Par un mémoire en défense, enregistré le 2 avril 2021, le préfet du Haut-Rhin conclut au rejet de la requête.
Il soutient que les moyens invoqués par M. C... ne sont pas fondés.
M. C... a été admis au bénéfice de l'aide juridictionnelle totale par une décision du 25 mai 2021.
II. Par une requête, enregistrée le 18 février 2021, sous le n° 21NC00463, Mme E... C..., née A..., représentée par Me David, demande à la cour :
1°) d'annuler le jugement n° 2100071 et 2100072 du magistrat désigné par le président du tribunal administratif de Strasbourg du 19 janvier 2021 en tant qu'il rejette ses demandes ;
2°) d'annuler les arrêtés du préfet du Haut-Rhin du 5 janvier 2021 la concernant ;
3°) à titre subsidiaire, de suspendre l'exécution de la mesure d'éloignement prononcée à son encontre et de mettre fin à son assignation à résidence en application des dispositions, alors en vigueur, du second alinéa de l'article L. 743-3 et du deuxième alinéa du premier paragraphe de l'article L. 744-9-1 du code de l'entrée et du séjour des étrangers et du droit d'asile ;
4°) d'enjoindre au préfet du Haut-Rhin, dans un délai de huit jours suivant la notification de l'arrêt à intervenir et sous astreinte de cent cinquante euros par jour de retard, de lui délivrer une attestation de demande d'asile et de lui restituer son document d'identité ;
5°) de mettre à la charge de l'Etat le versement à son conseil de la somme de 2 000 euros en application des dispositions combinées de l'article L. 761-1 du code de justice administrative et 37 de la loi n° 91-647 du 10 juillet 1991 relative à l'aide juridique.
Il soutient que :
- le jugement de première instance est entaché d'irrégularité pour insuffisance de motivation, dès lors que le magistrat désigné n'a pas répondu aux moyens tirés respectivement de l'incompétence de la signataire des décisions portant rétention du document d'identité, de ce que le préfet du Haut-Rhin ne pouvait légalement prévoir le renouvellement tacite de ses assignations à résidence et du défaut de motivation des décisions portant obligation de quitter le territoire français ;
- le jugement de première instance est également entaché d'irrégularité dès lors qu'il ne fait pas mention de son mémoire complémentaire reçu le 12 janvier 2021 et qu'il ne vise pas l'ensemble des textes sur lesquels le magistrat désigné s'est fondé pour rendre son jugement et, en particulier, la convention européenne de sauvegarde des droits de l'homme te des libertés fondamentales ;
- le jugement de première instance est encore entaché d'irrégularité dès lors que le magistrat désigné, pour répondre au moyen tiré de l'erreur d'appréciation dont est entachée l'interdiction de retour prise à son encontre, s'est fondé sur les dispositions, alors en vigueur, du sixième alinéa du troisième paragraphe de l'article L. 511-1 du code de l'entrée et du séjour des étrangers et du droit d'asile, qui n'étaient pas applicables au présent litige.

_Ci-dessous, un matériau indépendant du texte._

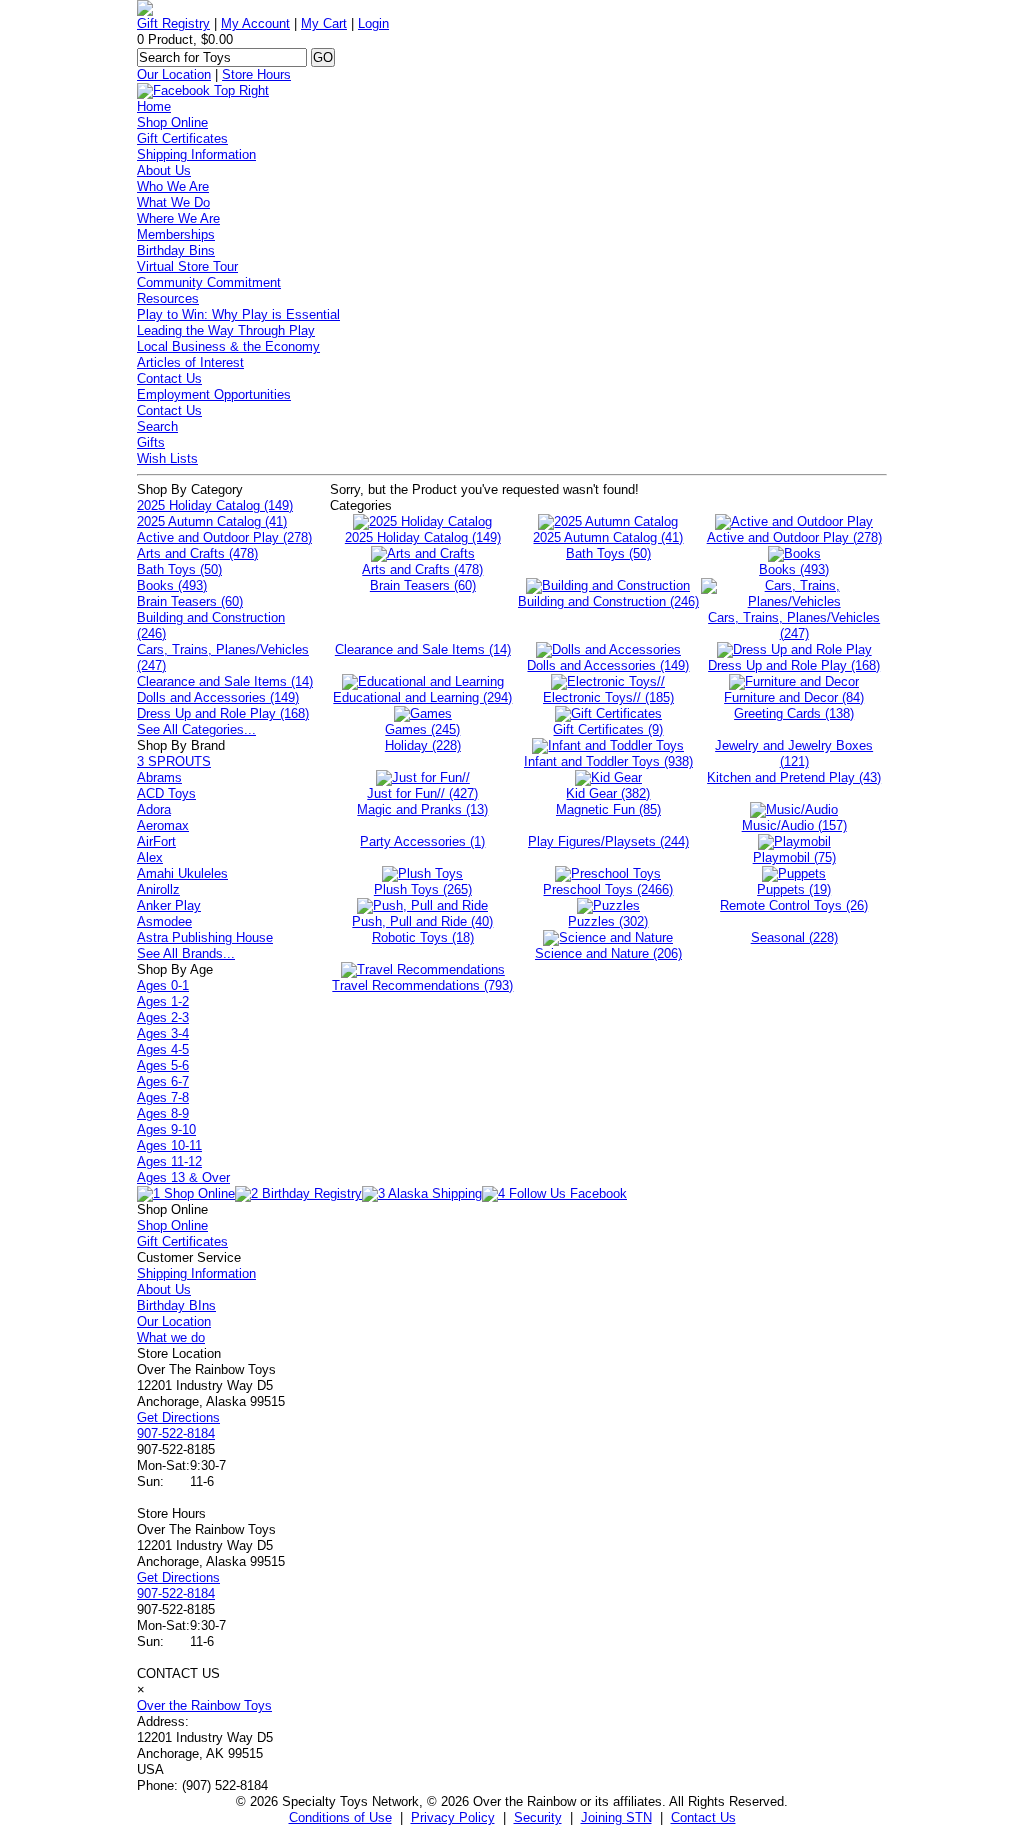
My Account (255, 23)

- la décision portant obligation de quitter le territoire français est insuffisamment motivée ;
- la décision en litige est entachée d'un défaut d'examen particulier de sa situation personnelle ;
- elle méconnaît les stipulations de l'article 3 de la convention européenne de sauvegarde des droits de l'homme et des libertés fondamentales ;
- le préfet du Haut-Rhin s'est cru à tort en situation de compétence liée pour prononcer une mesure d'éloignement à la suite du rejet par l'Office français de protection des réfugiés et apatrides de sa demande d'asile ;
- le préfet du Haut-Rhin n'a pas tenu compte des éléments qu'elle a fournis et des nombreuses pièces qui viennent accréditer le bien-fondé de sa demande d'asile ;
- la décision en litige est entachée d'une erreur manifeste d'appréciation de ses conséquences sur sa situation personnelle ;
- la décision portant fixation du pays de destination méconnaît les stipulations de l'article 3 de la convention européenne de sauvegarde des droits de l'homme et des libertés fondamentales ;
- la décision portant assignation à résidence est illégale en raison de l'illégalité de la décision portant obligation de quitter le territoire français ;
- la décision en litige est insuffisamment motivée ;
- elle est entachée d'une erreur de droit en ce qu'elle prévoit que le renouvellement de son assignation à résidence se fera de manière tacite ;
- elle n'est pas justifiée dans son principe et dans sa durée et porte une atteinte disproportionnée à sa liberté d'aller et de venir.
Par un mémoire en défense, enregistré le 2 avril 2021, le préfet du Haut-Rhin conclut au rejet de la requête.
Il soutient que les moyens invoqués par Mme C... ne sont pas fondés.
Mme C... a été admise au bénéfice de l'aide juridictionnelle totale par une décision du 25 mai 2021.
Vu les autres pièces des dossiers.
Vu :
- la convention européenne de sauvegarde des droits de l'homme et des libertés fondamentales ;
- le code de l'entrée et du séjour des étrangers et du droit d'asile ;
- le code des relations entre le public et l'administration ;
- la loi n° 91-647 du 10 juillet 1991 ;
- le code de justice administrative.
Les parties ont été régulièrement averties du jour de l'audience.
Le président de la formation de jugement a dispensé la rapporteure publique, sur sa proposition, de prononcer des conclusions à l'audience.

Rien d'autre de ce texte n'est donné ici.